**Description of the task**
In which lines of the data does the string "agent" appear? Copy every one.

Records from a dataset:
============================================================
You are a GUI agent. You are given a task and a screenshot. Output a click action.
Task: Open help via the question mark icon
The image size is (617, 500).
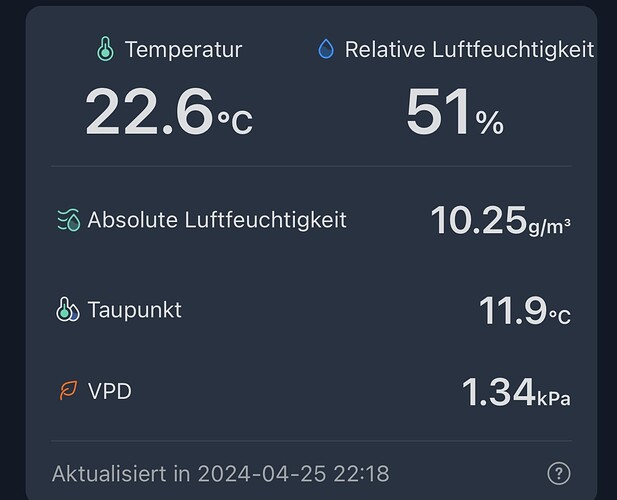559,473
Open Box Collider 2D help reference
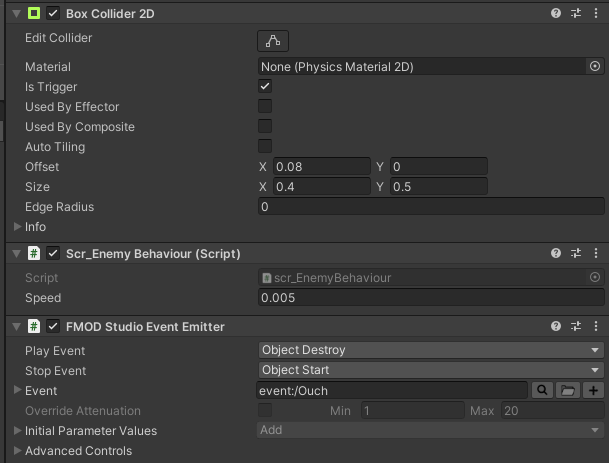Screen dimensions: 609x463 click(x=556, y=14)
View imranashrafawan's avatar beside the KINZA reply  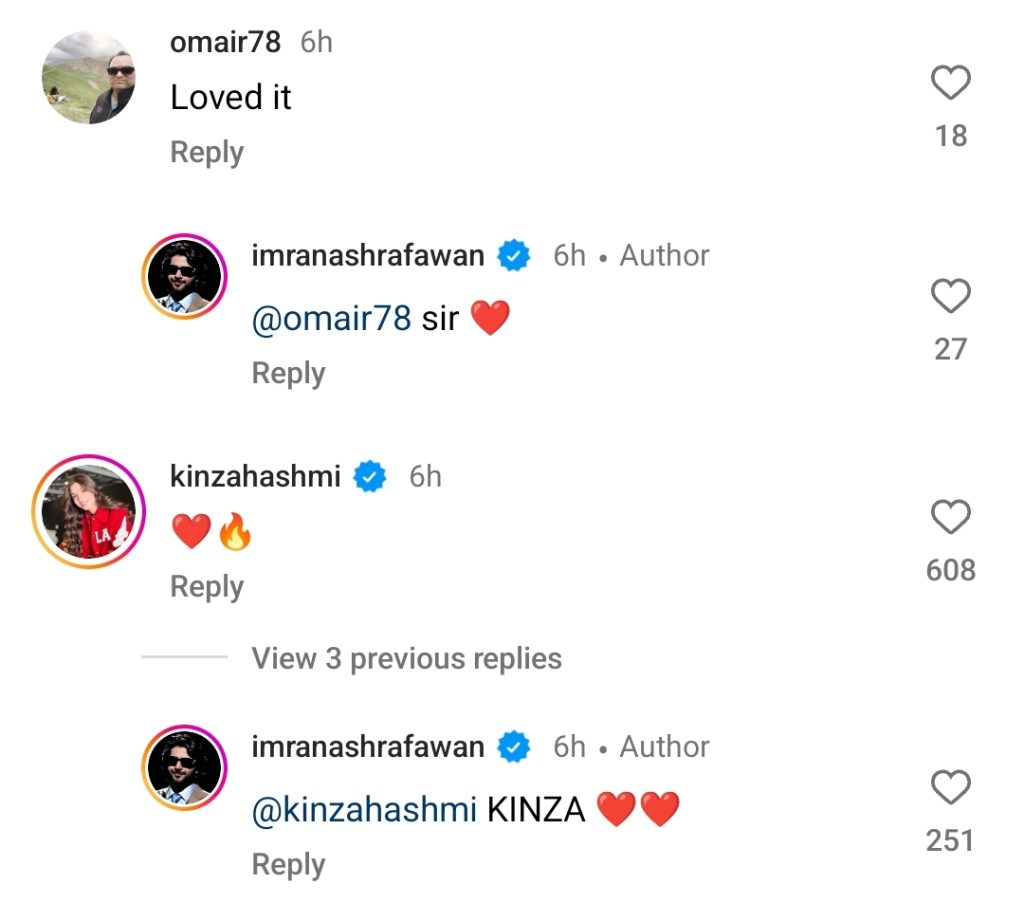pyautogui.click(x=184, y=768)
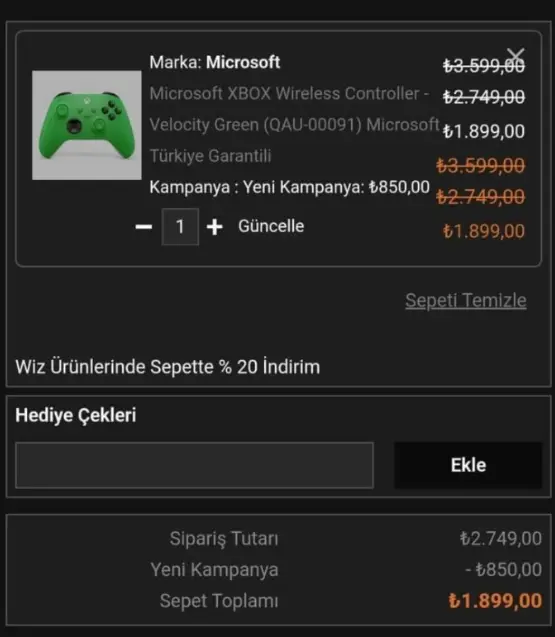Viewport: 555px width, 637px height.
Task: Click the Hediye Çekleri heading
Action: 76,416
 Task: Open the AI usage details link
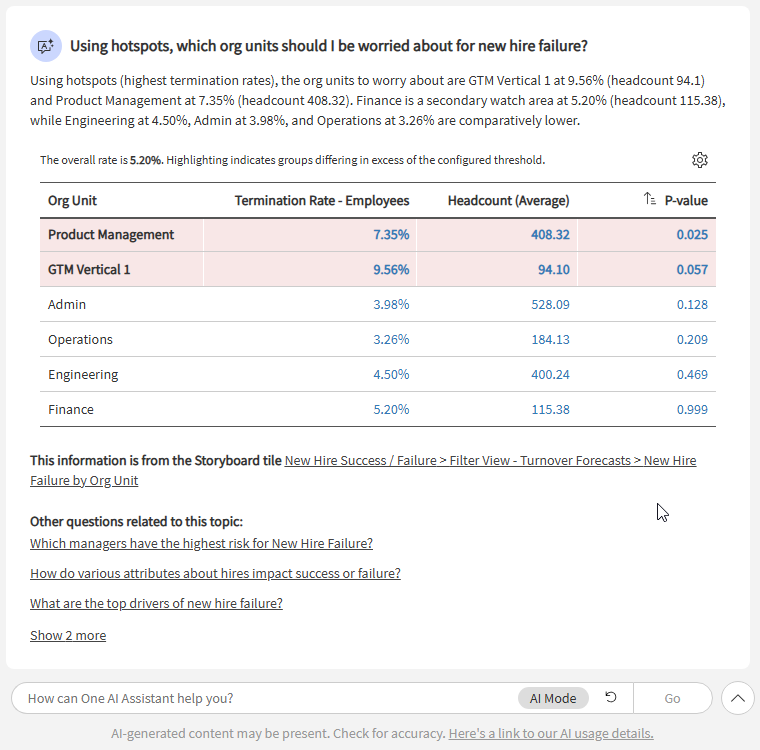pyautogui.click(x=550, y=733)
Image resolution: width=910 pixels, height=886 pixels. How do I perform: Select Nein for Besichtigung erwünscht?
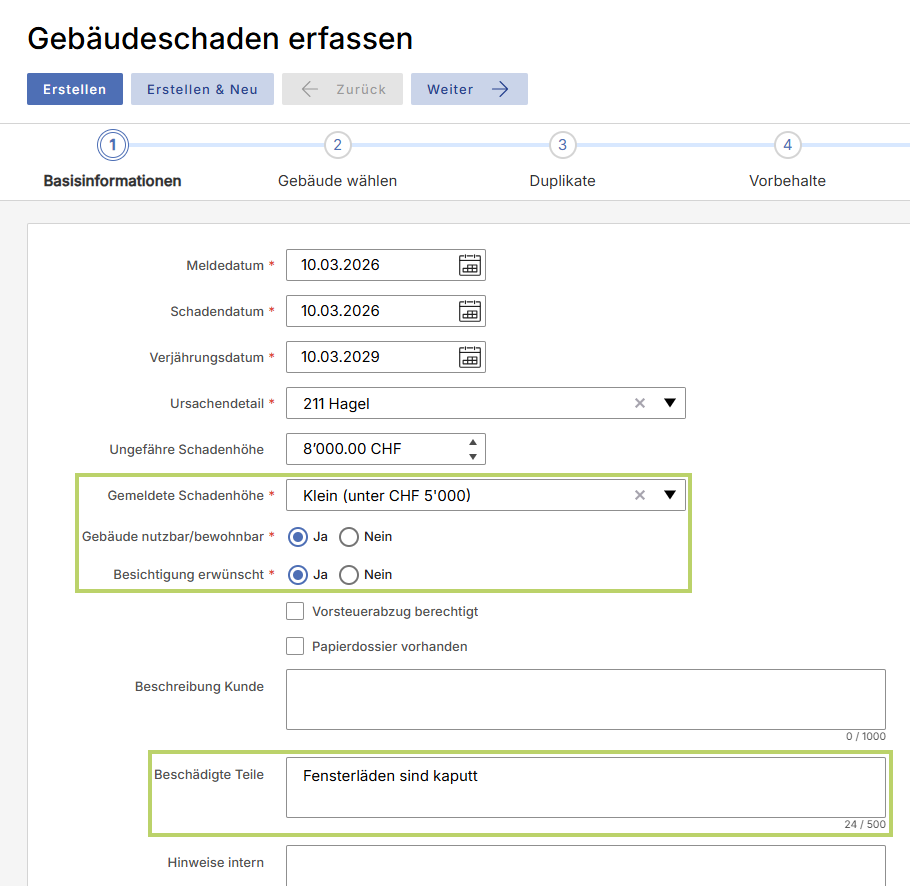click(349, 575)
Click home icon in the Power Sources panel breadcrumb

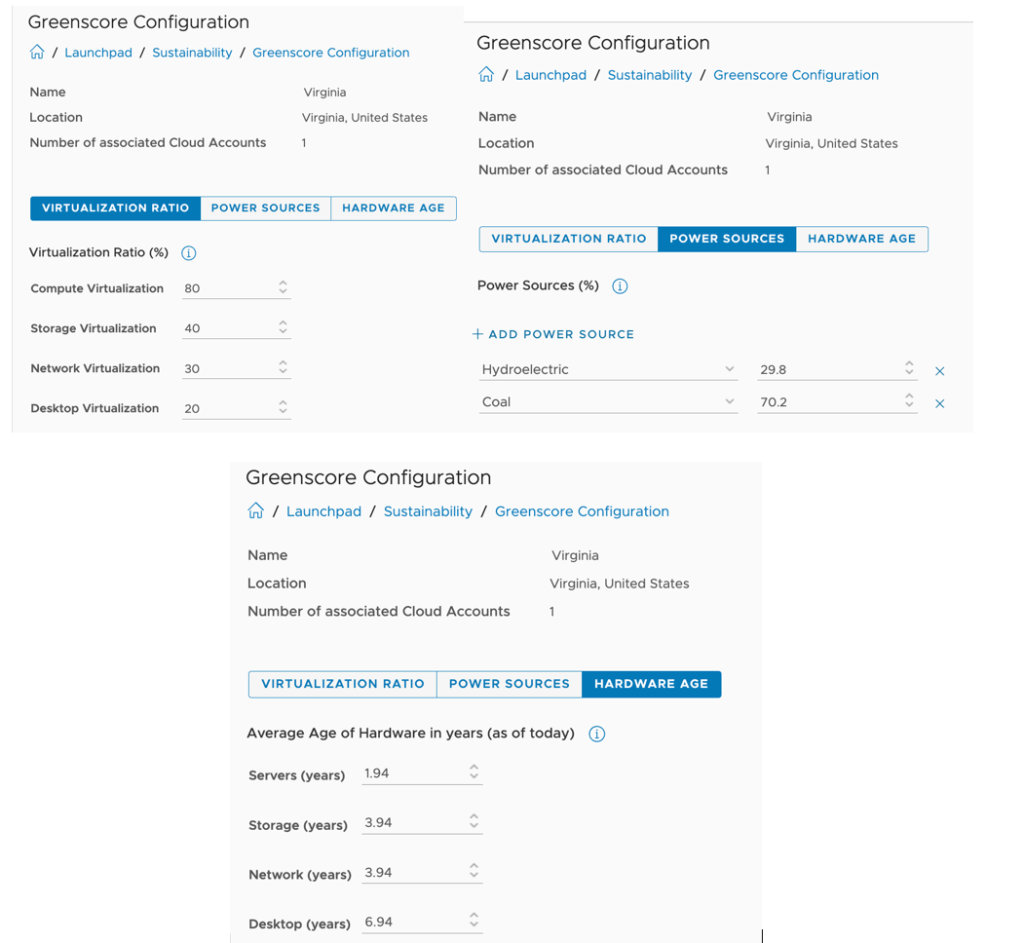coord(486,75)
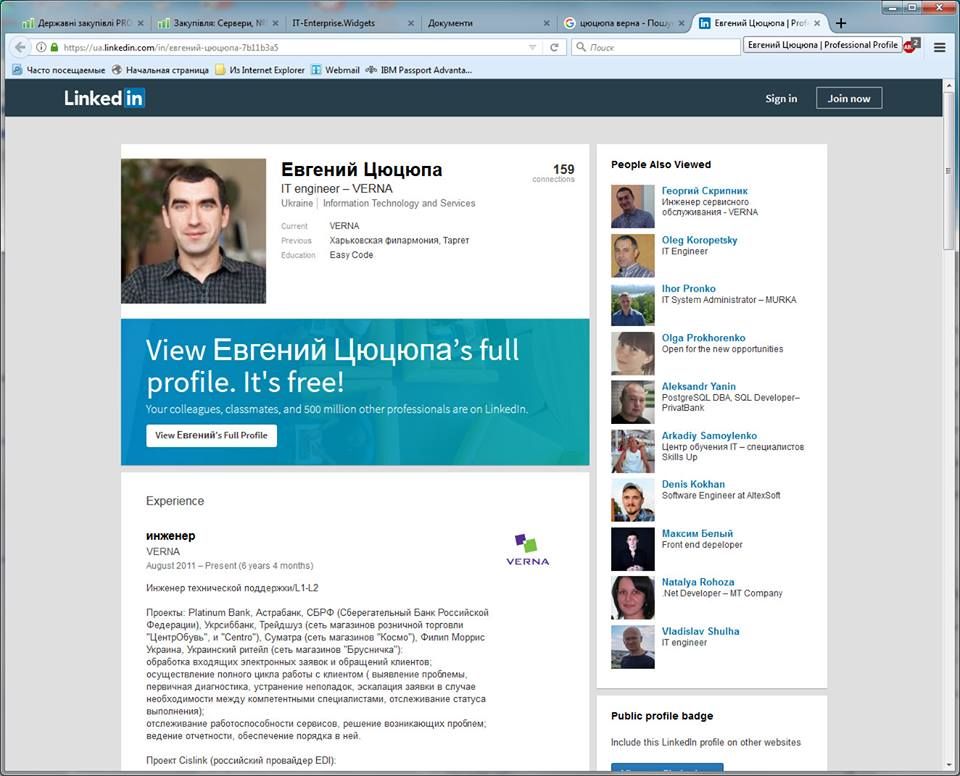This screenshot has height=776, width=960.
Task: Open the Webmail bookmark
Action: (x=335, y=70)
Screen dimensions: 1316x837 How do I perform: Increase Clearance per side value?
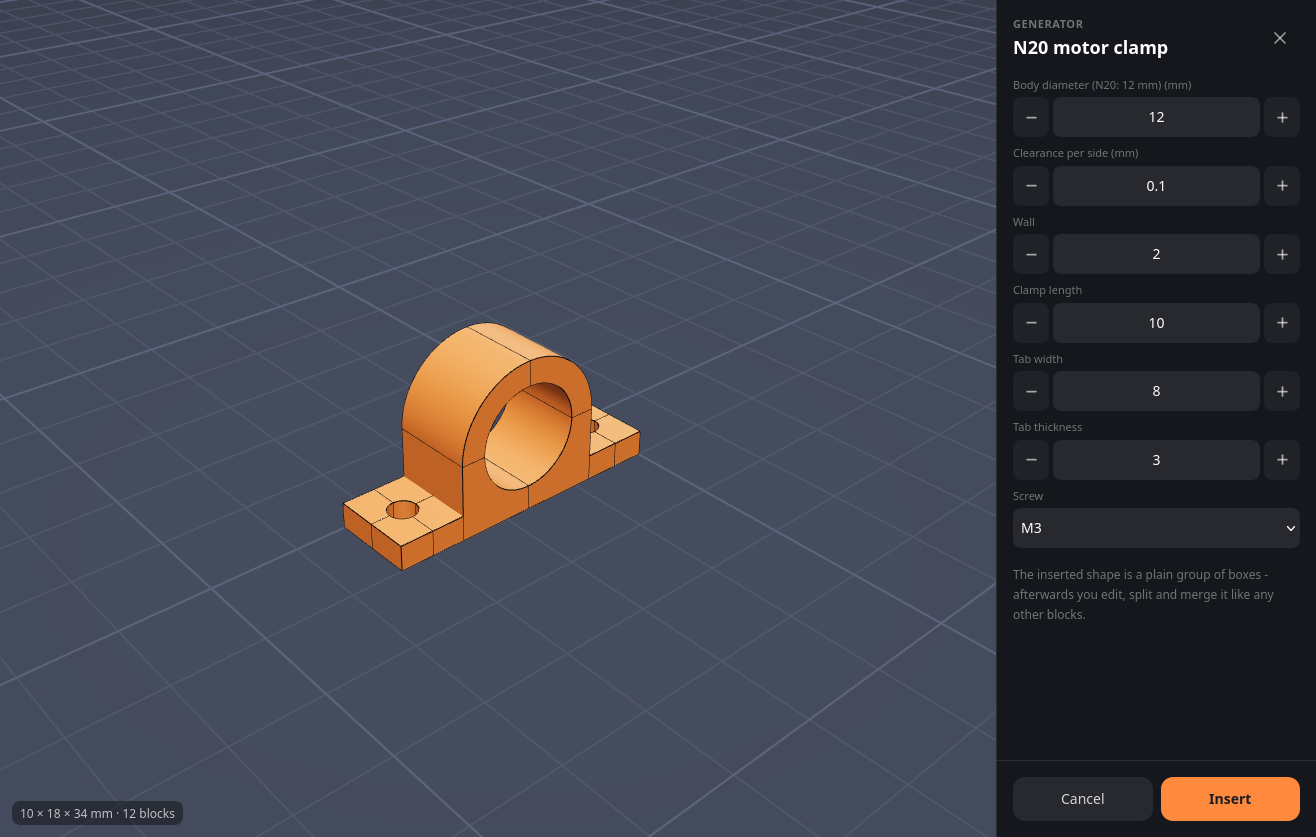coord(1282,186)
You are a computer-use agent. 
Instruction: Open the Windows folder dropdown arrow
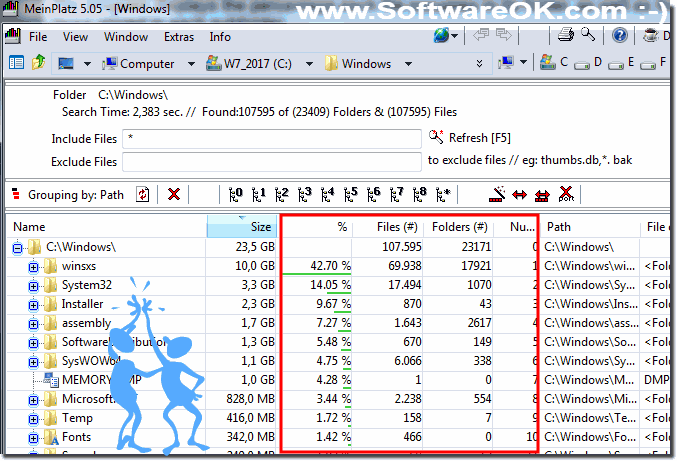tap(405, 64)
============================================================
**Solution to this problem**
You are a GUI agent. You are given a task and a screenshot. Output a click action.
You are a computer-use agent. 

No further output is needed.